Recently the Health Secretary Sajid Javid said he was ‘not going to pretend’ that plans to recruit a further 6,000 GPs by 2025 are on track. It seems general practice does not have the draw that it once did.

Talking to a younger GP colleague recently, I was surprised to learn of a general misapprehe­nsion that in the 1970s and 1980s, when I started out, we had it easy, with so many GPs to go around.

It’s true that back then there might be 50 applicatio­ns for every partnershi­p post in general practice, but the work itself was hard. For many years, my nose was on that grindstone of alternate nights and weekends on call, and I have my old diary recording 21 home visits during one on-call weekend.

We now live in a different world, with red tape and a growing older population creating additional work — and recruiting new GPs is clearly challengin­g.

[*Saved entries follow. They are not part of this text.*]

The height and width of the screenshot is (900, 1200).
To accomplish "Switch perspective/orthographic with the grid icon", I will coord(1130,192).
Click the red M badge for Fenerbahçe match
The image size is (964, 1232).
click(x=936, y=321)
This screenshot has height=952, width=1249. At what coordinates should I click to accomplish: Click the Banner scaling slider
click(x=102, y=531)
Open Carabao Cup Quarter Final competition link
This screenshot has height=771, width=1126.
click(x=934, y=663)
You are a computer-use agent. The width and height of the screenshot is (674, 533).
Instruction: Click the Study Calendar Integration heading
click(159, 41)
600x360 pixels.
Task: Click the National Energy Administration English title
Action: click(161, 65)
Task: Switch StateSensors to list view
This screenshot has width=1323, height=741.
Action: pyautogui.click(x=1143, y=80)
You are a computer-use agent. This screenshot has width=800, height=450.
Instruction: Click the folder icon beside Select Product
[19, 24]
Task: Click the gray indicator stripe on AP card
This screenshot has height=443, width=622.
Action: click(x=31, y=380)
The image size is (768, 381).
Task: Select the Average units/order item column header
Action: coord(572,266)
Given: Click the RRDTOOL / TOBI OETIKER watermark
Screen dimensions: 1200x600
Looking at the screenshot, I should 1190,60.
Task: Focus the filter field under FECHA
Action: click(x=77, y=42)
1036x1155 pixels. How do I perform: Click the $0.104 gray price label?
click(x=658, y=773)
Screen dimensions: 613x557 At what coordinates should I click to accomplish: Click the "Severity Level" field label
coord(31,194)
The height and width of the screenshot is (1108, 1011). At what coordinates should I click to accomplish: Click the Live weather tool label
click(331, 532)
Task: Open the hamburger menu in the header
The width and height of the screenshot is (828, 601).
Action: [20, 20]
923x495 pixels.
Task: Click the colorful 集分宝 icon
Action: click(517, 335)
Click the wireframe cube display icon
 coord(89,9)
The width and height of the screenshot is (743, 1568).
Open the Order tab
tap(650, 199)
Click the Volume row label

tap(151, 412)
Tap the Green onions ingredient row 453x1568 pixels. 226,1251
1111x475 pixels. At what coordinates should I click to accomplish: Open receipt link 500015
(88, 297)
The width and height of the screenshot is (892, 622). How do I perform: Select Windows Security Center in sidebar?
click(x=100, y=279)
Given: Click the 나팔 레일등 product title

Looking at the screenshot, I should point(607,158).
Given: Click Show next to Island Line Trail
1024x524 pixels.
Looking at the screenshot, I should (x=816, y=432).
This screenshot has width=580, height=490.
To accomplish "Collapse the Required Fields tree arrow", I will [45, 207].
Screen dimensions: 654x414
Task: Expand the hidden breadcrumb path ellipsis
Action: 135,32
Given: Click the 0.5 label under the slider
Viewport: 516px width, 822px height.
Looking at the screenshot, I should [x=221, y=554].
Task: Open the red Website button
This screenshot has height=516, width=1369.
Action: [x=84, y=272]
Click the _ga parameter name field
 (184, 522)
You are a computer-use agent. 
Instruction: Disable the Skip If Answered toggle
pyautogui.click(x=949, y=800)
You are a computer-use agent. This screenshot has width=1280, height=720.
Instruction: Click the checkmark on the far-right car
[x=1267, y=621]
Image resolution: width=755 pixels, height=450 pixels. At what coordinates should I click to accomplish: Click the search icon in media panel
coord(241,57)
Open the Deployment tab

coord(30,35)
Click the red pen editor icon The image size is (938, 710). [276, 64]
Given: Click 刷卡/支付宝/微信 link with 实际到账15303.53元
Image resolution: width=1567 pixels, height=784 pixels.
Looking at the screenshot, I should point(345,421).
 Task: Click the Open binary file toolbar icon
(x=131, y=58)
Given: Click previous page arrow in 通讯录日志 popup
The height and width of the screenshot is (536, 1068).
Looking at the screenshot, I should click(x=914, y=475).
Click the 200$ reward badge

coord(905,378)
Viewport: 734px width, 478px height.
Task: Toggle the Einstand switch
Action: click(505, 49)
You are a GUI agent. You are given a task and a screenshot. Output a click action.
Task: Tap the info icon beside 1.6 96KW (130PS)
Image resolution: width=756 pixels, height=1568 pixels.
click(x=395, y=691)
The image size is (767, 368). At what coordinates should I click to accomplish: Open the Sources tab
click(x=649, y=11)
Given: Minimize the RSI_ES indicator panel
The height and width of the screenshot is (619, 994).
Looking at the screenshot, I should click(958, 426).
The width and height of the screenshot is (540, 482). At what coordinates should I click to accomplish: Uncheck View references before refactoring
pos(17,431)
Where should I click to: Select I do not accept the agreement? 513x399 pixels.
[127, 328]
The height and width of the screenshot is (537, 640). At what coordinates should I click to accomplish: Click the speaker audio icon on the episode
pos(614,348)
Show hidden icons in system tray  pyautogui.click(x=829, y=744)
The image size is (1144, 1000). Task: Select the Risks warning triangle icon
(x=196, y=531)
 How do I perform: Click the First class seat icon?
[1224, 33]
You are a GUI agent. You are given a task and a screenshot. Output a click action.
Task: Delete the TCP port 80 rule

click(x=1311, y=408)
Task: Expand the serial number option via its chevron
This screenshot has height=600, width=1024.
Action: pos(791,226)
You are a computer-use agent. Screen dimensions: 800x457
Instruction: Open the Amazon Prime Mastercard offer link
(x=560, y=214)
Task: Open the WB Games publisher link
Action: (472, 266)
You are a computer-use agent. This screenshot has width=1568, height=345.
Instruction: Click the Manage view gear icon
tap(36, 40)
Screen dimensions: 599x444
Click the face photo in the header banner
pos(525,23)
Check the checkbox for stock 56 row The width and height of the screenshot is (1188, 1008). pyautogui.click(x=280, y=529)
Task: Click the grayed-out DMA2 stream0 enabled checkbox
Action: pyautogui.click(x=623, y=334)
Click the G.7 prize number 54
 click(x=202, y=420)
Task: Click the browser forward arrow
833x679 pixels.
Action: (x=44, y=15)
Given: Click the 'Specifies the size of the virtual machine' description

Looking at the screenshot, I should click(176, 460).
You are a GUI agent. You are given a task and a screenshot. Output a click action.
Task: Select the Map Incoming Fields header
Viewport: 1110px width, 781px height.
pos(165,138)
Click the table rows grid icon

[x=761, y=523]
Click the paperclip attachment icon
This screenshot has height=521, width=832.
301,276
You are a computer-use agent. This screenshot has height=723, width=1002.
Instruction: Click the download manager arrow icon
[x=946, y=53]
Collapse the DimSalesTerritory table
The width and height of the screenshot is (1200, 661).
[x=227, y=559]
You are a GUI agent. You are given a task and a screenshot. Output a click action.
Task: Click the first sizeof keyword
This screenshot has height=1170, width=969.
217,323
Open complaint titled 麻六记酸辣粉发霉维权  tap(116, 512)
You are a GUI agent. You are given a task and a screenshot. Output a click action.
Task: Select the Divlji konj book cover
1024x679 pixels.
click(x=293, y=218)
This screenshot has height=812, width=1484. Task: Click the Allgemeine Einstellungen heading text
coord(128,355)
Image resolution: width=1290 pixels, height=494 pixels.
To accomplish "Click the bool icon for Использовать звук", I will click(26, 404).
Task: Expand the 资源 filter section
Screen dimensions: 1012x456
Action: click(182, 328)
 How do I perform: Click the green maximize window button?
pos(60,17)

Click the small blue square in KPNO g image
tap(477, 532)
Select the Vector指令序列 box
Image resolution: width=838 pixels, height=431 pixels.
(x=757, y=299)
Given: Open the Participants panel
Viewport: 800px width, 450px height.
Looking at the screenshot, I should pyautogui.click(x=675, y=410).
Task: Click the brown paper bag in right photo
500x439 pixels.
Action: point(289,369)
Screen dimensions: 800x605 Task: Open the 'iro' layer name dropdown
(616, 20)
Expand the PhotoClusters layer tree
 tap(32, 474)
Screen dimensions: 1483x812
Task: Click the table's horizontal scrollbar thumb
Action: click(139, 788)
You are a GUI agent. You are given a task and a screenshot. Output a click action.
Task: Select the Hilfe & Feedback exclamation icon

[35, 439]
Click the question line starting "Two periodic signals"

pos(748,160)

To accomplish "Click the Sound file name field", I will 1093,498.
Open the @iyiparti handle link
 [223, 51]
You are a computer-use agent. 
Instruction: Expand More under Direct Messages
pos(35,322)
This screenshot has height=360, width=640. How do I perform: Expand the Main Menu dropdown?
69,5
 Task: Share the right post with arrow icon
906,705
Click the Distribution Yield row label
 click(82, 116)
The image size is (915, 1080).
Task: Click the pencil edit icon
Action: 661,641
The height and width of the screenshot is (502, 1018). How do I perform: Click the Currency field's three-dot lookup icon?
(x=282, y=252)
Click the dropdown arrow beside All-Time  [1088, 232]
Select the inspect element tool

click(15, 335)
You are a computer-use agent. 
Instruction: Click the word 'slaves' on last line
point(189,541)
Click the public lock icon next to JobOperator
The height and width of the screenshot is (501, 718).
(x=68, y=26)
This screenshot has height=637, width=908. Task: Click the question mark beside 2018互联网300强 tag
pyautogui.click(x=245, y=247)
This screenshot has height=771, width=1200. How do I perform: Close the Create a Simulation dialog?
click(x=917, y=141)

Perhaps the answer is to redeploy those we do have. Many now prefer to work part time, opting for a three-day week. I suggest these GPs should be directed into staffing the GP units which form part of many A&E department­s.

It could save the hospital emergency medical teams spending so much time engaged in general practice activity, rather than emergency medicine, as now happens due to low levels of GP involvemen­t in out-of-hours cover.

Working within an A&E unit, these doctors would not be burdened with admin or other non-clinical activities — which are just the kind of things that put so many off joining general practice.

If I had my time again, this certainly would appeal to me!